• **WHAT TO PRODUCE**
Give the data again word for word; drop the pictures.

BEGIN MATERIAL TO PROCESS

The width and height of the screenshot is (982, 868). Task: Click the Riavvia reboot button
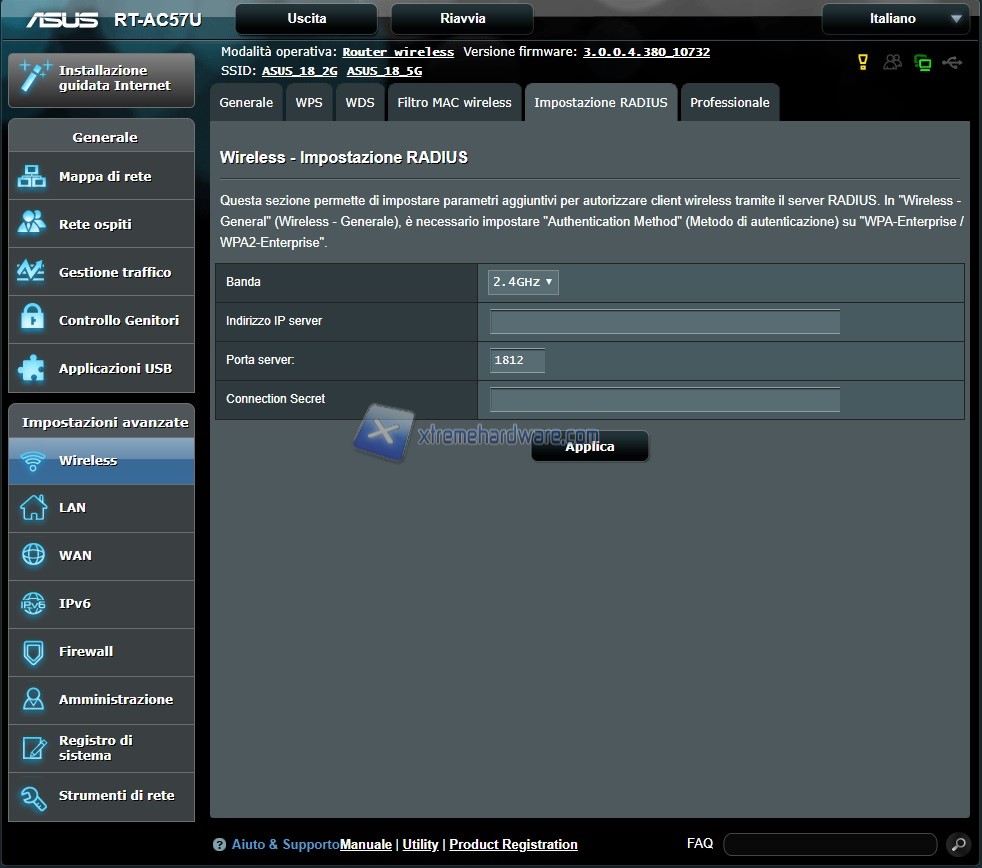(x=462, y=19)
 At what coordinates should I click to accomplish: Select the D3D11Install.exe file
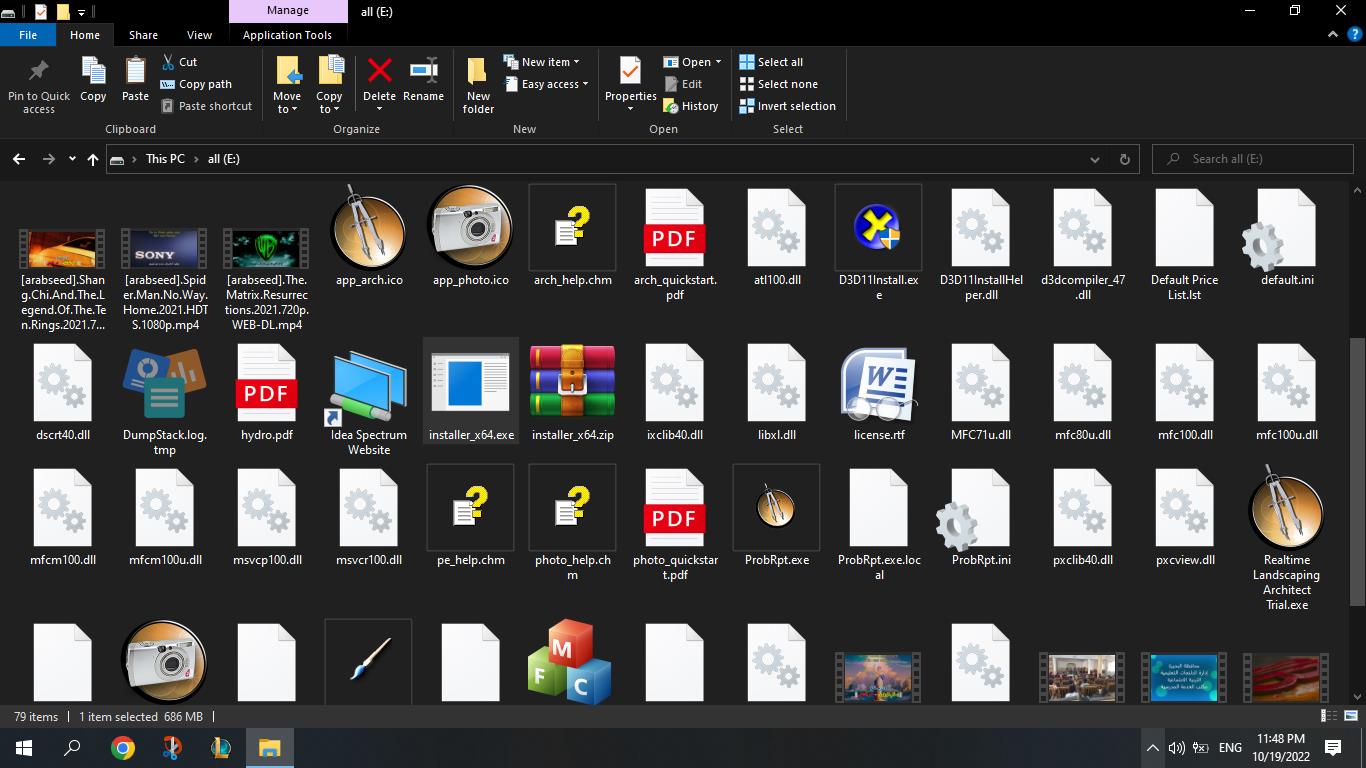pyautogui.click(x=878, y=242)
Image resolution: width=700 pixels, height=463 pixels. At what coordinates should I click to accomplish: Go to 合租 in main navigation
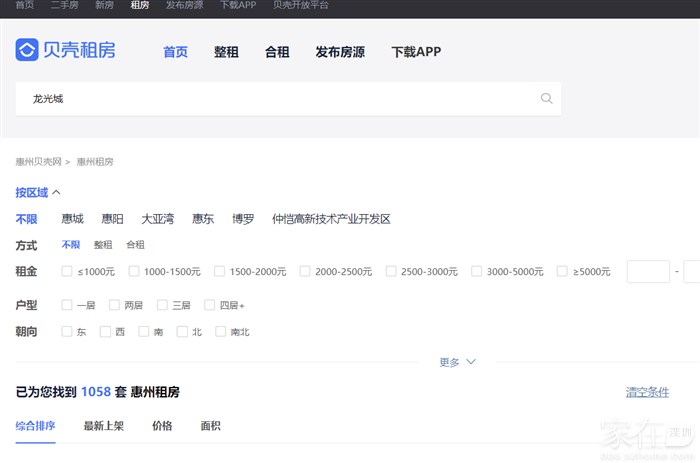[277, 52]
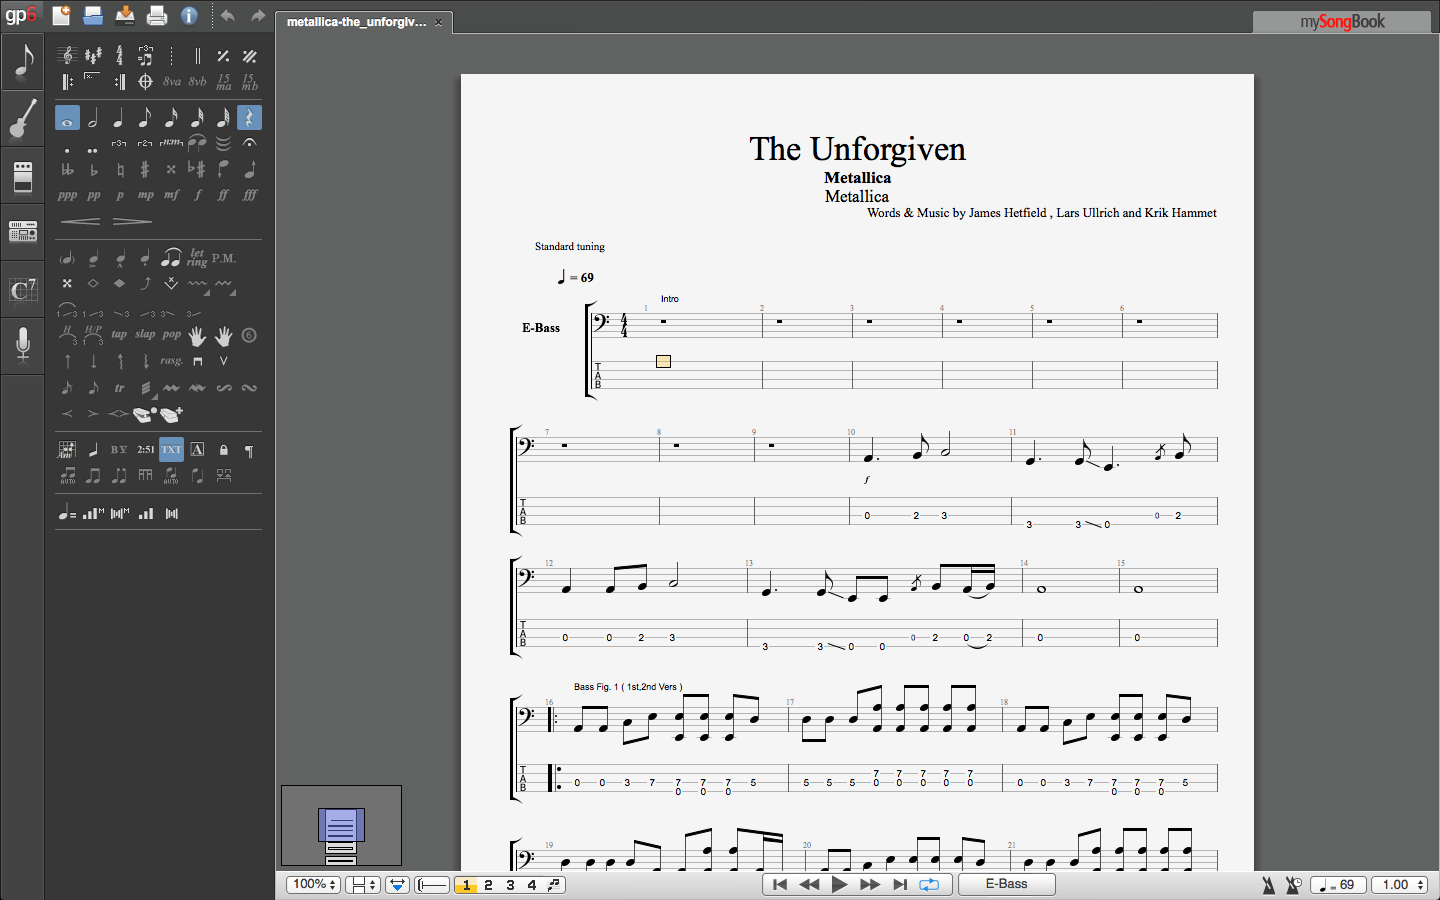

END MATERIAL TO PROCESS

• **REPLY**
The width and height of the screenshot is (982, 868). Task: Click the Riavvia reboot button
(x=462, y=19)
 At what coordinates should I click to accomplish: Select the D3D11Install.exe file
pyautogui.click(x=878, y=242)
Image resolution: width=700 pixels, height=463 pixels. At what coordinates should I click to accomplish: Go to 合租 in main navigation
[277, 52]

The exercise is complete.